Shipping remains in doldrums as Baltic Dry Index falls 65% yoy

Written by Nikita Upadhyay | Nikita Upadhyay | Mumbai | Updated: Jun 7 2012, 07:31am hrs
The Baltic Dry Index (BDI), a direct indicator of the health of the shipping sector, has fallen almost 65% in a year to 904 units from 1,484 units on June 6, indicating that turbulent times in the business are far from over.

A slump in BDI directly correlates to a decline in time charter rates of shipping companies. However, this is not the lowest in the June 2011 to June 2012 period. The lowest figures were reported on February 3, at 647 units.

There is a supply glut and rates have plunged to $6000-$8000 a day from their peak in 2008, said K Ravichandran, senior vice-president & co-head, corporate ratings, Icra. Smaller shipping companies are finding it difficult to survive as with the current charter rates, they are finding it difficult to cover their operating expenses and service interest costs.

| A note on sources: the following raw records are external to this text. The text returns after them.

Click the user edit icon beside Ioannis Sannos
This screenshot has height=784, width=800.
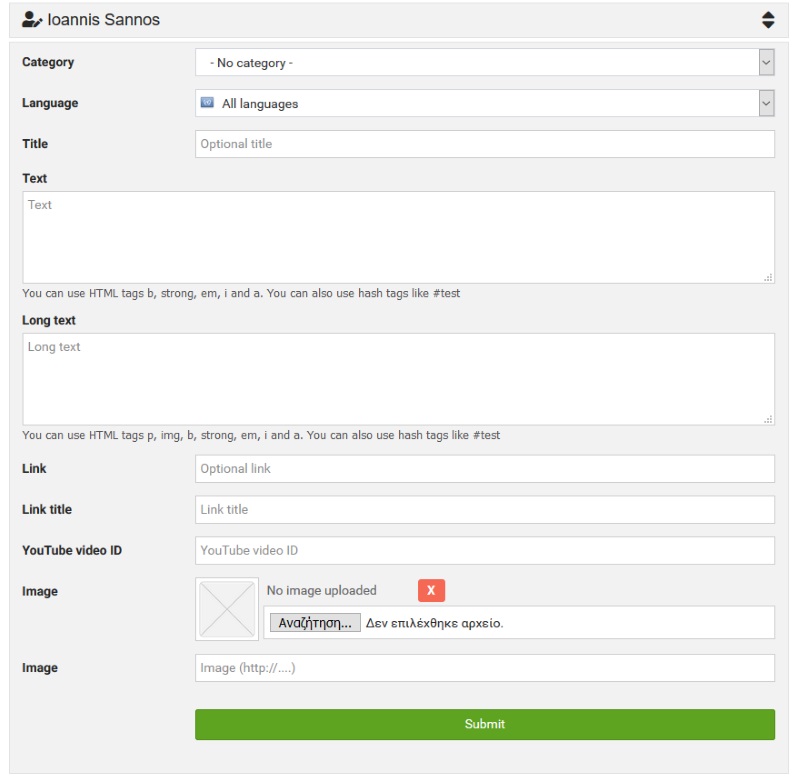click(32, 20)
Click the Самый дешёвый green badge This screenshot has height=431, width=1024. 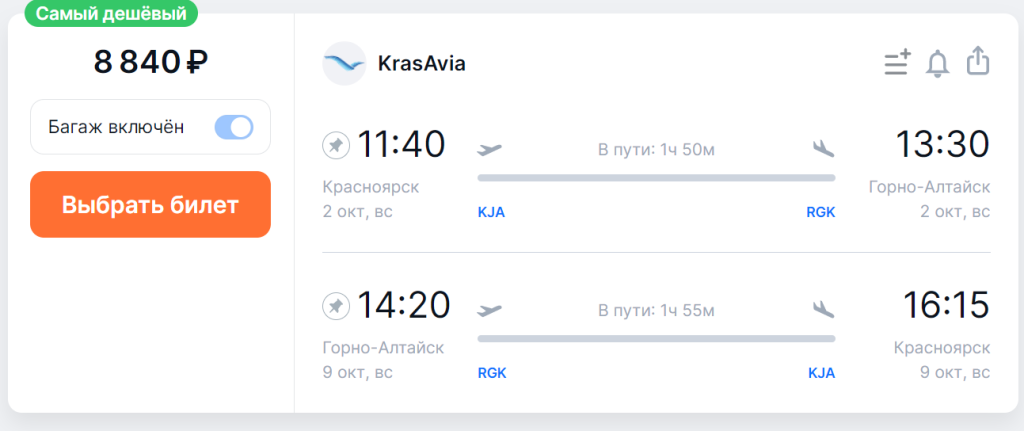(x=110, y=13)
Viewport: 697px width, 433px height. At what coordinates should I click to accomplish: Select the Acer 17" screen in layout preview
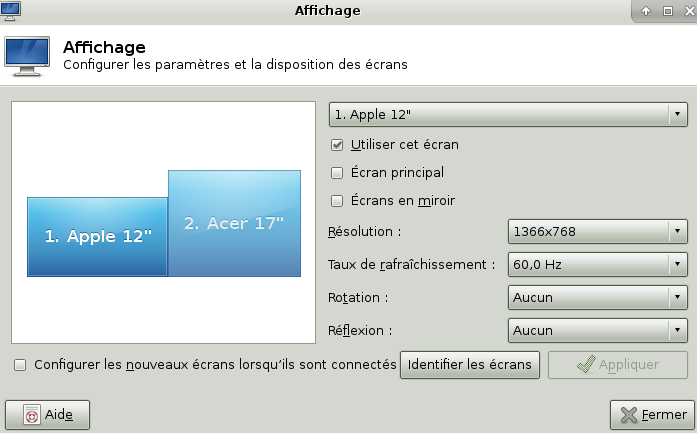(x=234, y=223)
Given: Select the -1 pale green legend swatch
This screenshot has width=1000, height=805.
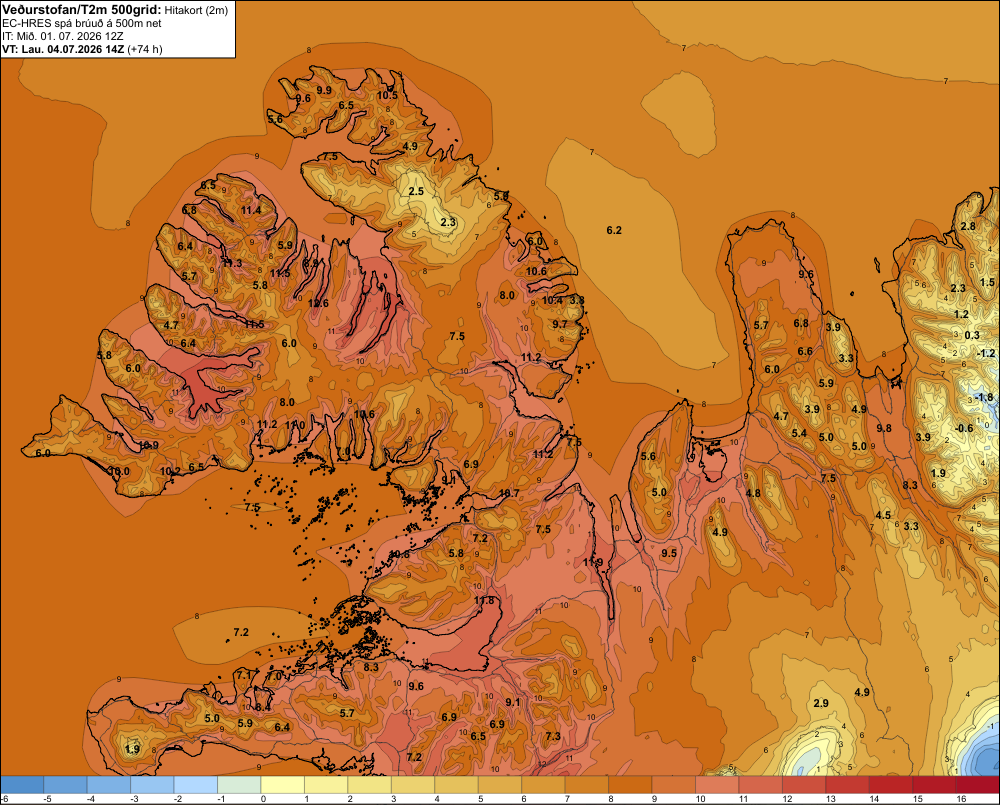Looking at the screenshot, I should click(x=239, y=785).
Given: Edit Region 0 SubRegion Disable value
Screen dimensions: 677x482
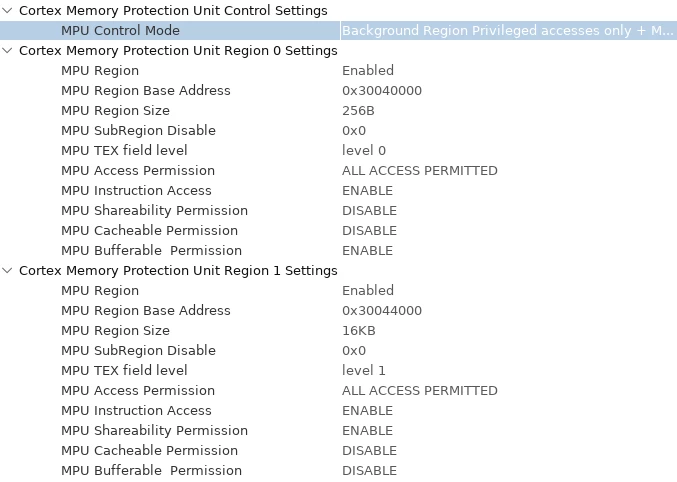Looking at the screenshot, I should tap(354, 130).
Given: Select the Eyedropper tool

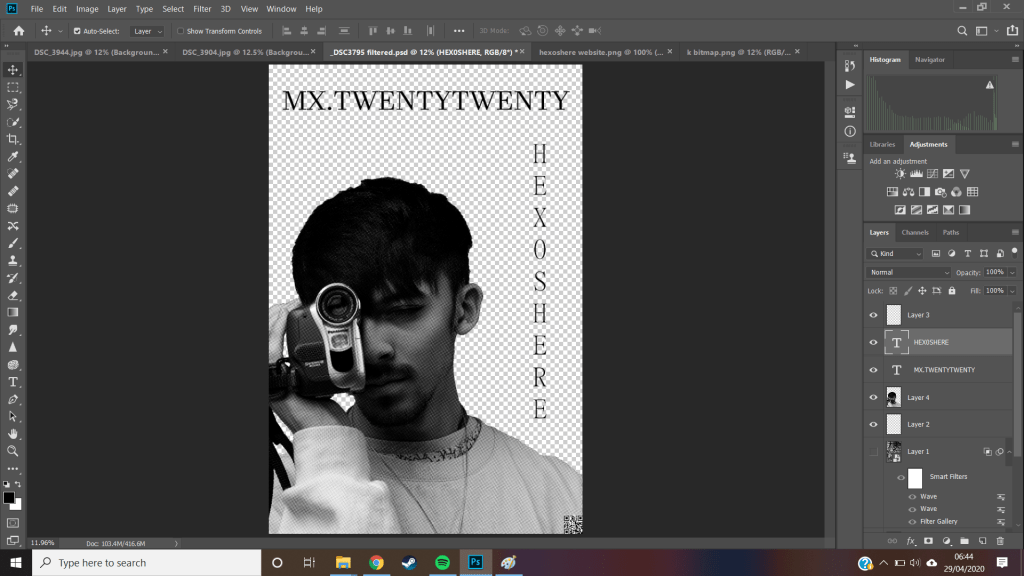Looking at the screenshot, I should point(13,157).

Analysts say, worldwide, shipping companies' order book totals 165 million tonne dead weight tonnage, the maximum permissible weight that a ship can carry safely. Of this, 100 million is due for delivery in 2012 and the rest in 2013.

There are more difficult times ahead. India will contribute 2-3% to the global fleet on order, said an analyst with a domestic brokerage, not wishing to be quoted. Shipping Corporation of India or SCI, the largest public sector shipping company, has taken delivery of 8 new Supramax vessels. Supramaxes are typically 50,000-60,000 dead weight tonnage.

Another four panamaxes are on order, of which one is scheduled for delivery next month, said Sunil Thapar, director bulk & tankers, SCI. Market sentiments are grim. SCI is known for its shipyard to scrapyard strategy. So, we are confident that whatever tonnage we have and will be adding, we will be able to reap benefit out of them and survive these tough market conditions.

Another reason for BDI slippage is the slowdown in iron ore exports from India and China being slow on importing due to its heavy inventory. Shipping companies are struggling to de-leverage, said a consultant with a foreign shipping consultancy. Companies must diversify their business into different segments like offshore, convert rupee loans to dollar, sell old vessels to generate cash and cancel vessel delivery orders.

Shares of listed shipping companies SCI, GE Shipping, Mercator and Essar Shipping closed higher on the BSE on Wednesday from Tuesday's close, on a day the benchmark Sensex rose 1.71% on hopes of a rate cut later this month by the RBI; SCI was up 4% to R51.75, GE Shipping was up 1.55% to R238.7, Mercator closed at R17.6, up 2.33%, and Essar Shipping at R28.4, up 6%.

However, hope floats. Global seaborne commodity movement is expected to improve as a result of increased imports into Asia, GE Shipping said in a release while announcing its fiscal 2012 results in May. But a slowdown in China or prolonged recession in Europe could possibly result in downward revision of this demand, which can have a large negative impact on freight rates.